The late Nelson Mandela describes leadership as thus in probably one of the most eloquent messages on the leadership debate.

 “It is better to lead from behind and to put others in front, especially when you celebrate victory when nice things occur. You take the front line when there is danger. Then people will appreciate your leadership.” 

Therefore, when the invite came through for the Oystercatchers event ‘Navigating uncertainty: modern leadership challenges’ at The Ham Yard Hotel on September 11th it went straight into the diary.

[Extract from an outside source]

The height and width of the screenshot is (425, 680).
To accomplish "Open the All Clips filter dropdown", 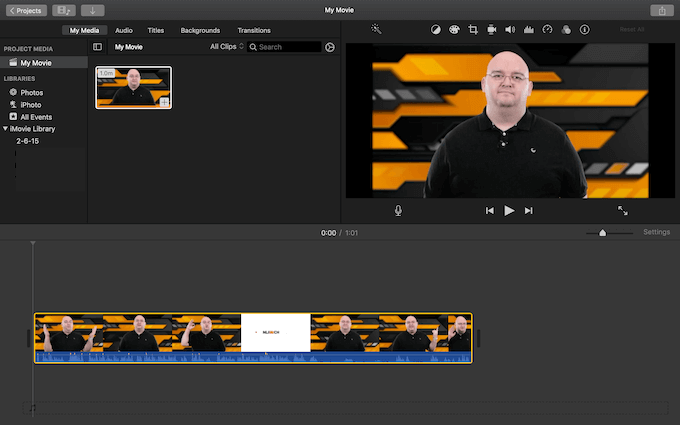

This was a good chance to hear from some commercial and cultural leaders and clear the head from the day to day.

Unfortunately, I was one of those back-of-the-room late arrivals thanks to our friends on the Jubilee Line and didn’t get a chance to grab a drink and network, but a healthy attendance indicated a keen interest in the subject no doubt inspired by a panel including:

  • David Wood, CEO Mothercare
  • Mary MacLeod, Korn Ferry Board Member, ex Conservative MP and advisor to the Queen.
  • Rankin, photographer, publisher and film director
  • Catherine Kehoe, Managing Director Group Brands and Marketing, Lloyds Banking Group.

The opening comment from host Suki Thompson resonated and set a theme that was related throughout the night “We have to learn to be human to be good leaders” confirming the fact that behaviours and attitude are the key driver in shaping leadership and that simply memorising a leadership manual does not wholly do the trick.

Themes were repeated throughout the evening with a tone more harmonic descant than the hammer of a pneumatic drill.

Each of the panellists touched on themes of authenticity, curiosity, bravery, belief, resilience with David Wood, leader of Mothercare who will have felt some harsh winds recently at the embattled yet iconic brand stating “competence and optimism in leadership leads to change” while Rankin, photographer extraordinaire stating early “I won’t do politics” clearing the decks for a true leadership debate.

One particular quote from the panel seemed to engender wide agreement “one of the core attributes for a leader is resilience but you need to recognise when you are running low and draw energy from your team” which for me, neatly encapsulates the point.

Leadership is about being strong but sometimes you are only good as the belief and trust that you place in your own people.

Thanks Oystercatchers – till the next one.